Death by Technology

29 December 2006



Beanos Record Shop Goes Under

Croydon jokes are to Londoners what New Jersey quips are to Manhattanites. However, Croydon had one thing to recommend it, the world’s largest second-hand record shop called Beanos. In operation since 1975, it was where one went to get the vinyl recordings no one else had, or where one went to sell off something when money got tight. Beanos announced in July that it was shutting its doors, and the Christmas sales are done. It’s just a matter of days now.

According to David Lashmar, the man (or is it The Man?) who runs Beanos, “Ironically, it is not internet sales and downloading that has affected us, most of our customers are hands-on types who want to flick through racks of Records, CDs and DVDs, in the old style; ‘BROWSERS’, in fact. It is just that we are not getting enough of them any more!” Imagine, a guy so 20th century that he uses the word “browers” to refer to customers, not internet software.
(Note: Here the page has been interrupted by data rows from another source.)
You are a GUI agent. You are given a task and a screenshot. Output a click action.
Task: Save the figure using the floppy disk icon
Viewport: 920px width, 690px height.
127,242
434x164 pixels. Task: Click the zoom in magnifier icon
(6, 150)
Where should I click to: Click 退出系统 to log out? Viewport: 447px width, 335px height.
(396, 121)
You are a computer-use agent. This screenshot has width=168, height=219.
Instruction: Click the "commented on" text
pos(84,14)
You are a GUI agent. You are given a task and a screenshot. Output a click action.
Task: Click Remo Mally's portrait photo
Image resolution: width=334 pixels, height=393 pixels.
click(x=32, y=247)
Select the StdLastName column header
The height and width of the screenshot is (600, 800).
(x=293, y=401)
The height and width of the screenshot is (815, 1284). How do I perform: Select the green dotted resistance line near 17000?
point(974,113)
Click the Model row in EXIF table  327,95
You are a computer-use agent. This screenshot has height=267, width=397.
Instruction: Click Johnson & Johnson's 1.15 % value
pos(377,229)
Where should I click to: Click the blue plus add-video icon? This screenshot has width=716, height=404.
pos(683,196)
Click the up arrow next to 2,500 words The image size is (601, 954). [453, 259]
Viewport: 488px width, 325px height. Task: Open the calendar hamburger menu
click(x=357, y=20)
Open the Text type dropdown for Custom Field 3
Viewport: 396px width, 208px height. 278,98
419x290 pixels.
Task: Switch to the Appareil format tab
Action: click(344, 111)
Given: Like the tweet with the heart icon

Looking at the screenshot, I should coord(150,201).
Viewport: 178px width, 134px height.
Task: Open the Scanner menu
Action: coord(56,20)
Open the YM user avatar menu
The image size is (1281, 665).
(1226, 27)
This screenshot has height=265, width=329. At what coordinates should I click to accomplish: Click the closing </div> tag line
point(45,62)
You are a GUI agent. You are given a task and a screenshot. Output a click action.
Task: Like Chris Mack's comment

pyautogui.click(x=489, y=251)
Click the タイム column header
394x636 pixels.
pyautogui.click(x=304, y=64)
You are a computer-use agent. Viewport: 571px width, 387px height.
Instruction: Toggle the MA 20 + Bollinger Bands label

He told the BBC, “The decline, I actually think, happened about five or six years ago, when the major record shops stopped being greedy and started selling CDs much cheaper. CDs were a novelty when they first came out, 14 or 15 years ago. They were kept artificially high in price and there was a big differential between manufacturing costs and retail costs. Gradually a price war started and CDs became more and more affordable. Big companies like CBS started slashing prices on their major artists. You can buy a Springsteen or Dylan CD for £4.99 now, so why come to a second-hand shop? That’s really what started pulling the rug from under our feet.”

Of course, the reason there aren’t as many people browsing his shop is the death of the turntable. Those quirky forty-somethings might still have one around the house, playing Alice Cooper or Beethoven or some other old thing with the dusty snaps, crackles and pops of vinyl. Yet most music consumers are kids, and CDs are out of fashion for the iPod generation. To them, music is not a physical thing (album cover art notwithstanding) but a file of information. As David Bowie said a couple of years ago, “Music itself is going to become like running water or electricity,” that is, a commodity that is divorced from the existing means of distribution.

Some may regret that the record companies are now run by accountants, but the truth is the record companies stopped mattering some time ago. Technology has made home recording feasible, and the internet gives every garage band global distribution. This has freed musicians while bringing places like Beano to an end. The problem now becomes what to do if one is ever stuck in Croydon.